More than 4,400 people attended National Conference in 2022 when Zamora made the trip as the student member of the Virginia AFP’s Board of Directors.
“I remember walking in the first time, and there were so many people,” she said. “I had only been to state conferences. The Virginia chapter is decent size, so there are a lot of people at its meetings. I expected National Conference to be a little bit bigger, but nowhere near that level. My husband was with me and he said, ‘Wow. I had no idea this many people loved family medicine.’ I said, ‘Me either.’ That was my first interaction with all of these people who were all there to learn, to be encouraged and to advocate for different things at the congresses. It was pretty inspiring.”
Zamora credited Claire Lockman, D.O., a first-year family medicine resident in Hendersonville, N.C., who graduated from Liberty last year, with getting her involved in student leadership.
“One of the things she told me was that as we get these leadership opportunities, we need to be really intentional about finding that next person and pull them up behind us because you want to make sure that the work continues,” Zamora said. “So, my goal at National Conference is to really encourage students to participate. The AAFP wants to hear what students have to say, whether that is via leadership roles or via writing resolutions in the congress. We can get involved and be part of the change that is happening in family medicine, and I’m really hoping to encourage students to feel comfortable in that space.”
That’s true, she said, for both allopathic and osteopathic students.
“I go to D.O. school,” she said, “and I think a lot of D.O. students don’t realize they can participate in the AAFP. The AAFP is really working to break down that barrier. There are workshops at National Conference that are leaning more into osteopathic manipulation. One of the things that I tried really hard to do as an FMIG regional coordinator, and now in this position, is to really encourage D.O students to get involved because their voice also matters. A lot of D.O. schools are opening, and we’re becoming a large part of the family medicine workforce.”

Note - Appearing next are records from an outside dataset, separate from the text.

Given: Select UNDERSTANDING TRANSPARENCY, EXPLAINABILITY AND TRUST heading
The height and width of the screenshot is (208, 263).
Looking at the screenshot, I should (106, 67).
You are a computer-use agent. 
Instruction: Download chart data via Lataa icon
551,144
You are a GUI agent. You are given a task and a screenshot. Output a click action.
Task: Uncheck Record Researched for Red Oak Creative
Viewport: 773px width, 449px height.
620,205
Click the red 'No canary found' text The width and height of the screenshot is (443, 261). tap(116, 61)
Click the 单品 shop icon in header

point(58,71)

National Conference played a huge role in helping Zamora and her husband, fellow Liberty student Carlo Zamora, navigate the National Resident Matching Program.
The couple successfully matched together at Riverside Regional Medical Center in Newport News, Va., in family medicine and emergency medicine, respectively.

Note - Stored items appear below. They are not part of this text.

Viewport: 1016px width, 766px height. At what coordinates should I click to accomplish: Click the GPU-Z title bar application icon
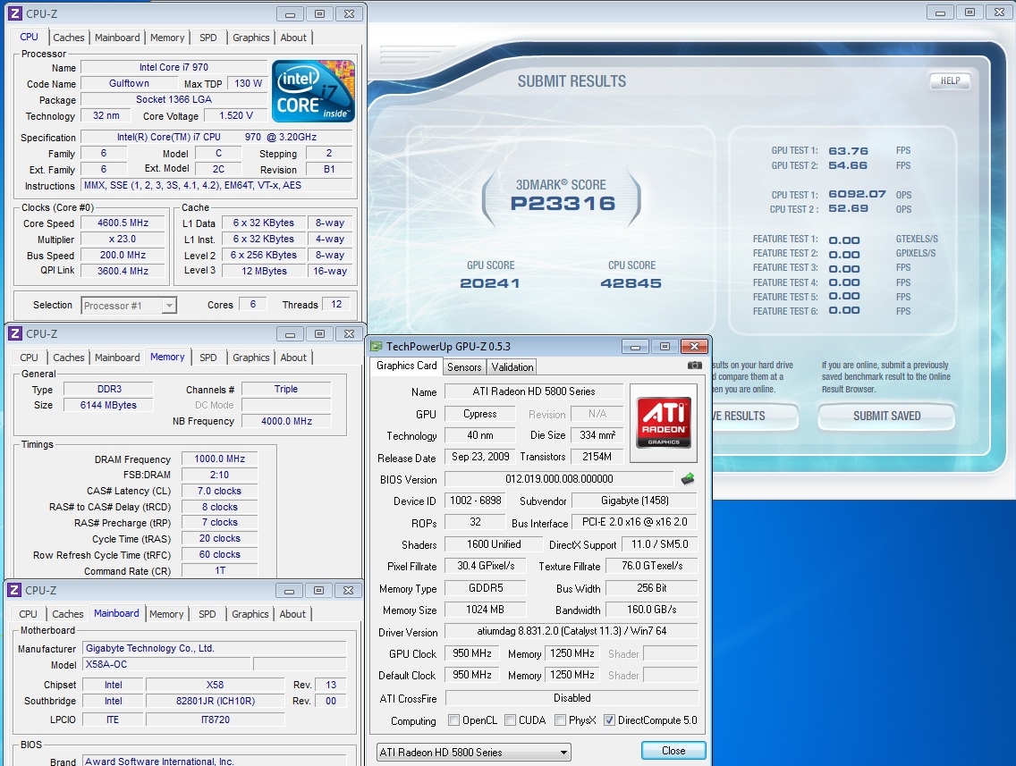pos(377,347)
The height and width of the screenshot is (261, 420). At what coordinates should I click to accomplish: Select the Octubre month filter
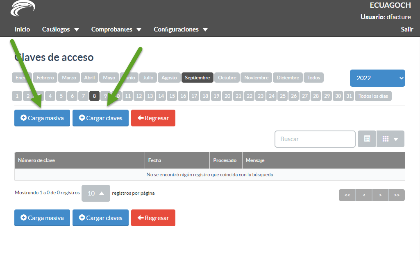(227, 78)
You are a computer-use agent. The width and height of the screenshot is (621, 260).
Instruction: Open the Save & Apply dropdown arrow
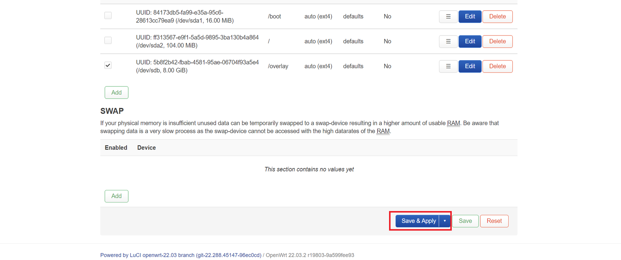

“I initially met them at National Conference and then was able to connect with them more because they also partner with our school,” she said of Riverside’s family medicine program. “We made a list of all the places that we were looking at going, so that way I could be more strategic about reaching out to people at the conference. National Conference has so many programs from all over the U.S., so we were able to cast a pretty wide net and make connections that we wouldn’t have been able to make otherwise.”
Zamora hopes to practice full-scope family medicine after residency, a plan she’s had in mind for years. As a sophomore at the University of North Carolina she spent time shadowing Matthew Higgins, M.D., in Henderson, N.C.
“He showed me all of what family medicine can be,” she said. “He did outpatient and inpatient. He delivered babies, saw patients in nursing homes and everything in between. We woke up in the morning early and went to round on patients at the hospital. We came to clinic, and he had four generations of a family altogether. He delivered a baby at lunchtime and came back to clinic. Then we went to the nursing home in the evening. Every minute was different. It was engaging, and it was interesting. I realized how much he was a part of all of these people’s lives and a part of this community.”